* [DIRECTIONS FOR THIS TASK]: Could you return, exactly as written, every line from the one containing "Tap the 满69减20 tag under product" through the last line of the entries below, leaving out the pictures?

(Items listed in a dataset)
>>>>>
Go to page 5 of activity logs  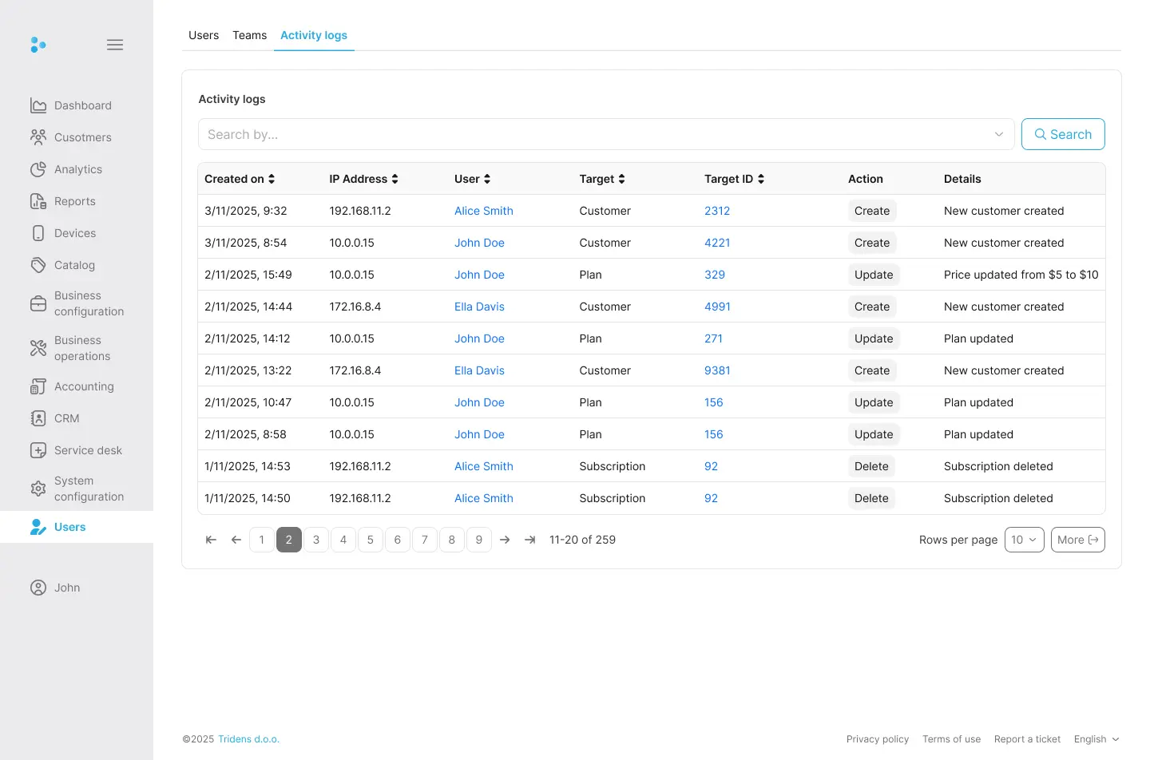(x=370, y=540)
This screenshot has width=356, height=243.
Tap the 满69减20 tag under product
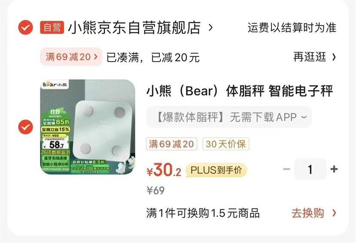point(171,144)
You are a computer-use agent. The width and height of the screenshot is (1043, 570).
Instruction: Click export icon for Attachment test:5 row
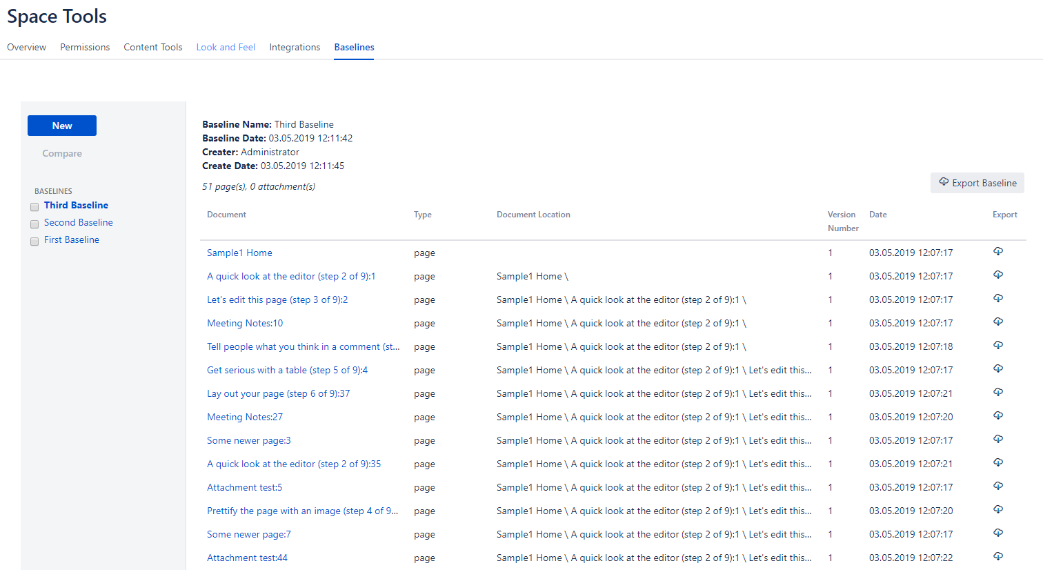tap(997, 487)
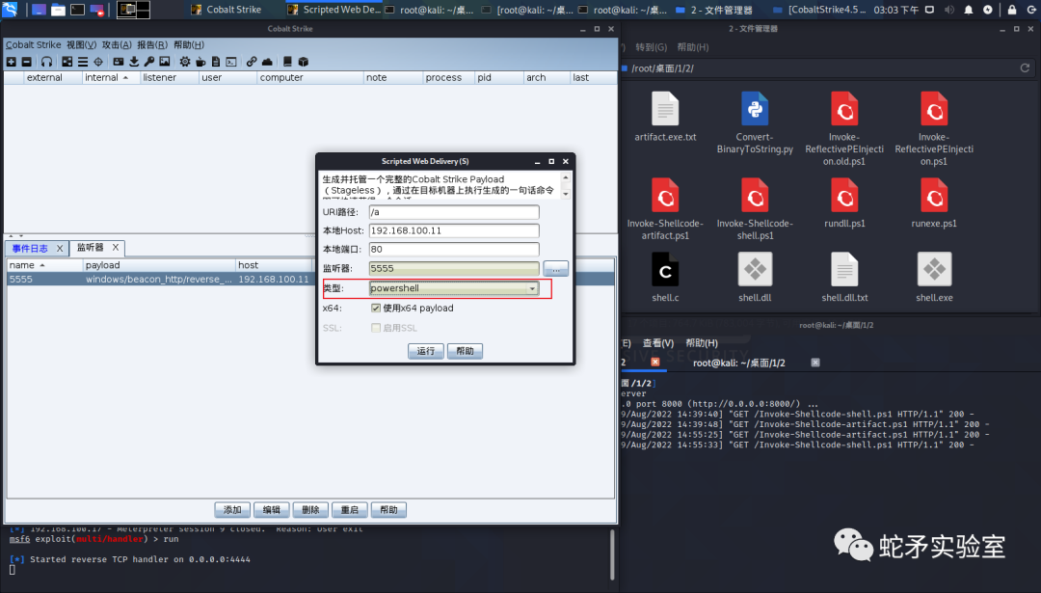The width and height of the screenshot is (1041, 593).
Task: Click the listener browse ellipsis button
Action: point(556,268)
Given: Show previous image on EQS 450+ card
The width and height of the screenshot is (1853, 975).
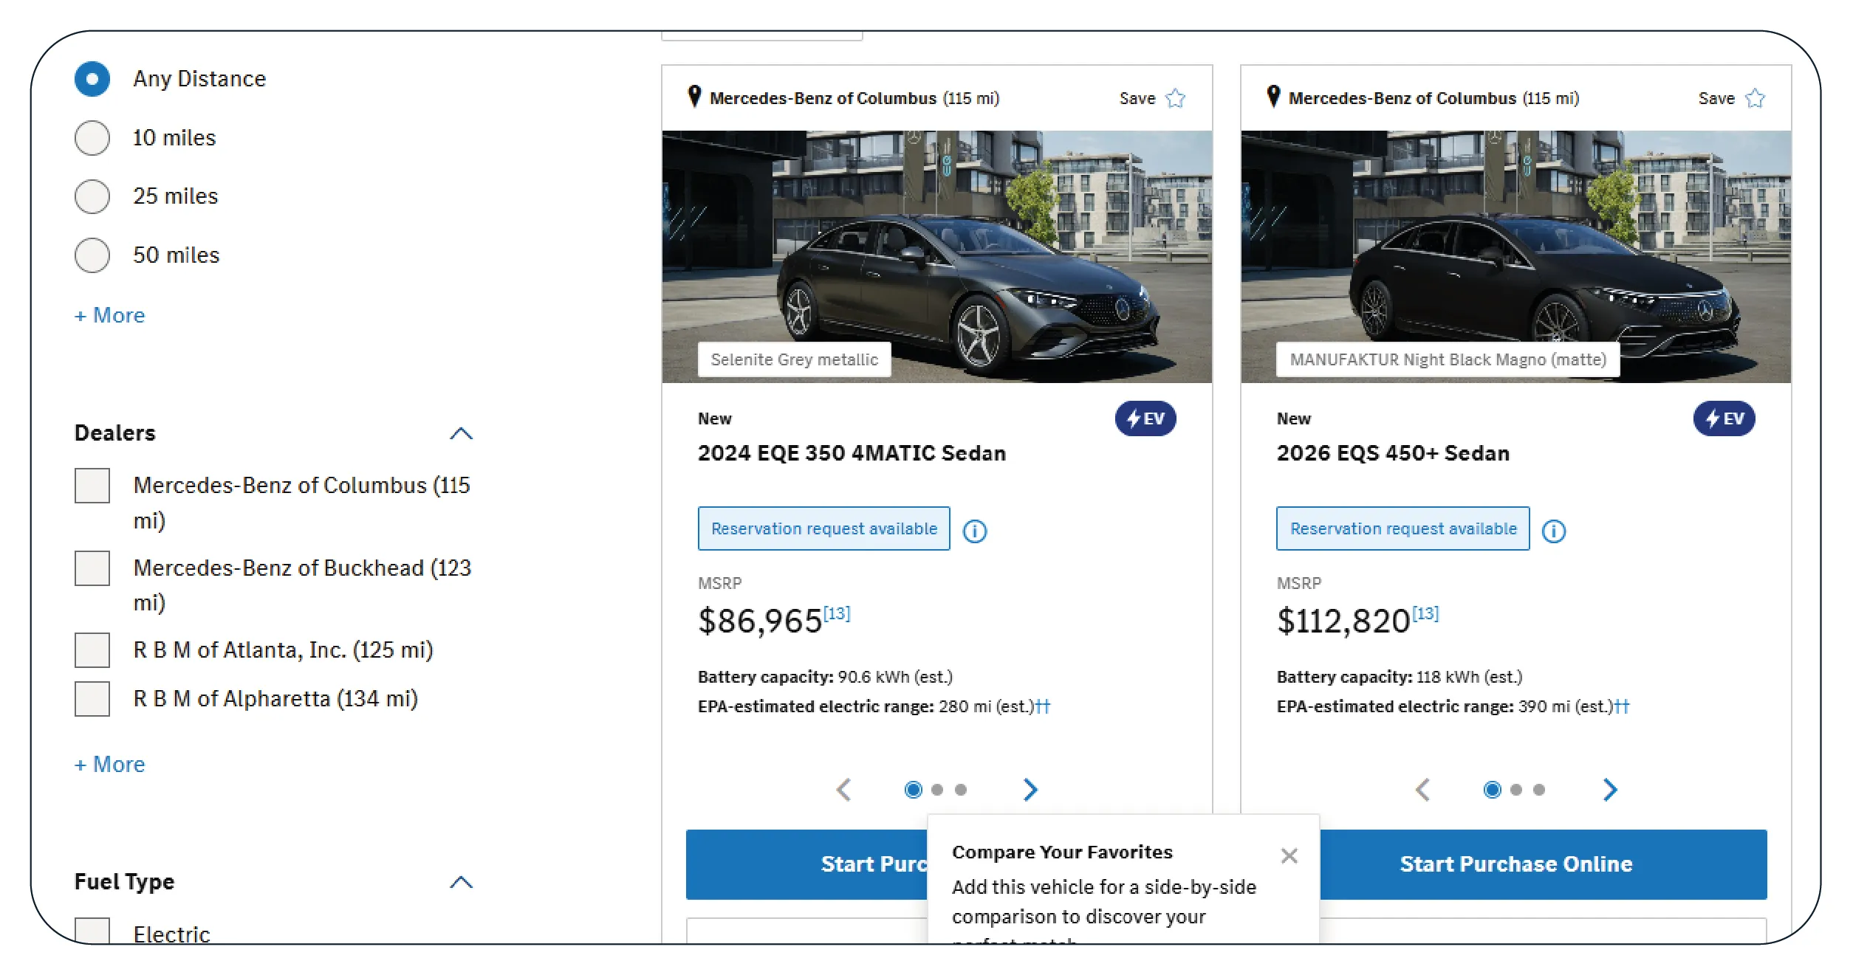Looking at the screenshot, I should coord(1423,790).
<<<<<
* [RESPONSE TO THE EXERCISE]:
Tap the 满69减20 tag under product
point(171,144)
You are a computer-use agent. The width and height of the screenshot is (1043, 570).
Instruction: Click export icon for Attachment test:5 row
tap(997, 487)
The width and height of the screenshot is (1041, 593).
Task: Click the listener browse ellipsis button
Action: point(556,268)
Given: Show previous image on EQS 450+ card
The width and height of the screenshot is (1853, 975).
Looking at the screenshot, I should coord(1423,790).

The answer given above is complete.